Prevent from rendering non visible shadows to the stencil buffer.
Since surfaces are rendered in no particular order (back to front or front to back) there would be a lot of overdraw. This step totally remove overdraw.

Note that the color buffer is cleared to black: Doom3 world is naturally pitch black since there is no "ambient" light: In order to be visible a surface/polygon must interact. with a light. This explains why Doom3 was so dark !

After this the engine is going to perform 11 passes (one for each light). I broke down the rendering process . The next slideshow shows each individual light pass: you can move in time with the left and right arrow.

After Light Pass 1

Now the details of what happens in the GPU framebuffer:

After Light 1 Pass.

Stencil buffer and Scissors test:

Interactive surfaces

The last step in rendition is RB_STD_DrawShaderPasses: It render all surfaces that don't need light. Among them are the screen and the amazing interactive GUI surfaces that is one of the part of the engine John Carmack was the most proud off. I don't think this part of the engine ever got the respect it deserve. Back in 2004 the introduction cinematic used to be a video that would play fullscreen. After the video played the level would load and the engine would kick in... but not in Doom III:

Steps :

Level load.
Cinematic starts playing.
At 5mn5s the camera moves away.
The video we just saw was a SCREEN IN THE GAME ENGINE !

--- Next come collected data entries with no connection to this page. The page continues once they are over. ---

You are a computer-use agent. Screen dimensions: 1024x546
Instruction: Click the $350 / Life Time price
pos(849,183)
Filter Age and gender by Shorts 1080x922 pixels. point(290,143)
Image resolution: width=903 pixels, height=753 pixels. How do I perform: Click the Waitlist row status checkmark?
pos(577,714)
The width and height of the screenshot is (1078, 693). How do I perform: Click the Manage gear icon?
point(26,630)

I remember when I saw this for the first time I thought it was a trick. I thought the video player would cut and the designer had a texture on the screen and a camera position that would match the last frame of the video. I was wrong: idTech4 can actually play videos in a GUI interactive surface elements. For this it reused RoQ: The technology that Graeme Devine brought with him when he joined id Software.

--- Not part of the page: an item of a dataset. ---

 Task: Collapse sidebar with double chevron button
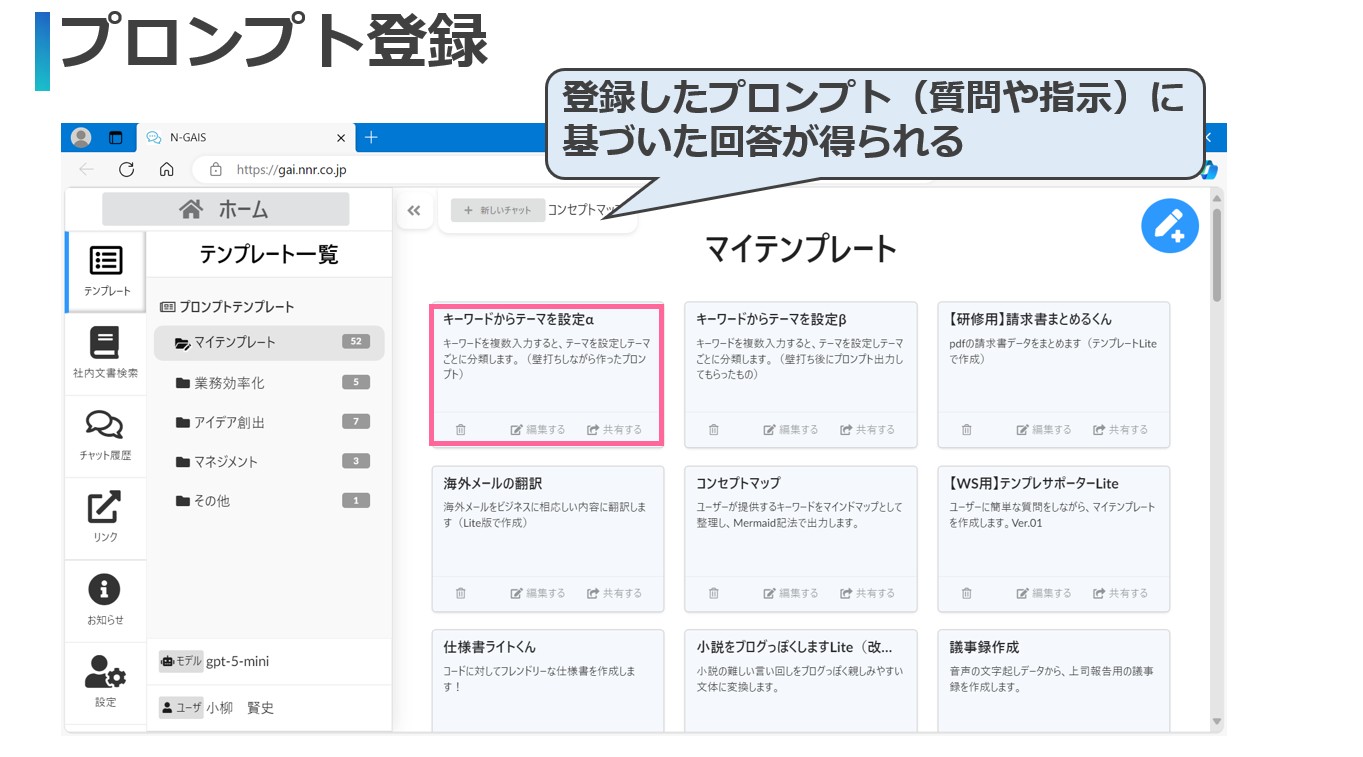(414, 211)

Trivia : The RoQ used for the intro was impressive for 2005 and it was an audacious move to have it in a screen within the game:

It is 30 frames per seconds.
Each frame is 512x512: Quite a high resolution at the time
Each frame is generated in idCinematicLocal::ImageForTime on the CPU and uploaded on the fly to the GPU as an OpenGL texture.

But the interactive surfaces can do so much more than that thanks to scripting and its ability to call native methods. Some people got really interested and managed to have Doom 1 run in it !

Trivia :The Interactive Surface technology was also reused in order to design all the menus in Doom3 (settings, main screen etc,....).

So much more....

This page is only the tip of the iceberg and it is possible to go so much deeper.